A Combined Approach for Monitoring Monthly Surface Water/Ice Dynamics of Lesser Slave Lake Via Earth Observation Data

Surface water/ice dynamic monitoring is crucial for many purposes, such as water resource management, agriculture, climate change, drought, and flood forecasting. New advances in remote sensing satellite data have made it possible to monitor the surface water/ice dynamics both spatially and temporally. However, there are many challenges when using these data, such as the availability of valid imagery, cloud contamination issues for Landsat-8, and sensitivity of Sentinel-1 C-band to wind speed, topography, and others. A combined methodology using Landsat-8 and Sentinel-1 synthetic aperture radar (SAR) data was proposed to create monthly change maps at 30-m spatial resolution for the Lesser Slave Lake in Alberta, Canada, for the period 2017-2020. The potentials of multispectral indices for Landsat-8, such as the normalized difference vegetation index (NDVI), normalized difference water index (NDWI), and modified NDWI (MNDWI) as well as the Sentinel-1 SAR backscattering coefficients (VV-VH) and normalized difference polarized index (NDPI) for separating water/ice from the land were investigated. The results obtained from satellite data with historical discharge and water level measurements for the lake were compared.
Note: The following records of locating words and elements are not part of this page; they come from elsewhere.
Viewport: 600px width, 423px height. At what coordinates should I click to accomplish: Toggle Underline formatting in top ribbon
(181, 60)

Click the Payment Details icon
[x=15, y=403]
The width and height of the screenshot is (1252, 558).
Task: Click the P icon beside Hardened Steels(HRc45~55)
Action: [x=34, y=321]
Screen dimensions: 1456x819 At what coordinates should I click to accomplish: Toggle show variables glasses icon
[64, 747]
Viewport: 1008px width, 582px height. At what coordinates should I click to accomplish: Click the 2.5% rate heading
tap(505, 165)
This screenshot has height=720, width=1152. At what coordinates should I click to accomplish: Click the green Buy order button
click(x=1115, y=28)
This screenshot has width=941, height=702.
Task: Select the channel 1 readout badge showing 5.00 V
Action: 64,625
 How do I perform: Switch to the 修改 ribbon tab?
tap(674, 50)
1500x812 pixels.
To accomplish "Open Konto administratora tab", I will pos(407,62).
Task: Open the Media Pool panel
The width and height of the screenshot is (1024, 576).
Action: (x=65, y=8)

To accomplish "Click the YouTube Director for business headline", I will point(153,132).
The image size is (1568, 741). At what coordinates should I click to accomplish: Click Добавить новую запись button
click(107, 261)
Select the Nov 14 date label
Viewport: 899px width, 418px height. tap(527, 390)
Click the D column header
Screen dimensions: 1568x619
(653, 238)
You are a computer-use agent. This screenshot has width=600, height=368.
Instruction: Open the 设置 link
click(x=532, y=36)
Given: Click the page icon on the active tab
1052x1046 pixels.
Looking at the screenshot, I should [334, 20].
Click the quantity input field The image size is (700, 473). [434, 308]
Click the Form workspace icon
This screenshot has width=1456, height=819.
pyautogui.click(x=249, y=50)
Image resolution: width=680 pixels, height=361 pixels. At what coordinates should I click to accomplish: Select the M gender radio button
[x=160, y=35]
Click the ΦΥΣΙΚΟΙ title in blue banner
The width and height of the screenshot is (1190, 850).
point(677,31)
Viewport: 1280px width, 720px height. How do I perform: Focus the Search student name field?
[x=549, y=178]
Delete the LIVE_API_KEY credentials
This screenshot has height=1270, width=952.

Furthermore, the results show that the MNDWI and VH are the most effective indices for creating the change maps. The overall accuracies achieved for MNDWI and VH are 92.10% and 68.86% for cold months and 99.88% and 98.49% for warm months, respectively.

Automated summary

Surface water/ice dynamic monitoring is crucial for various purposes and remote sensing satellite data have made it possible to monitor such dynamics. This study proposes a combined approach using Landsat-8 and Sentinel-1 data to create monthly change maps and investigate the separation of water/ice from land. The results show that the indices MNDWI and VH are the most effective for creating the change maps.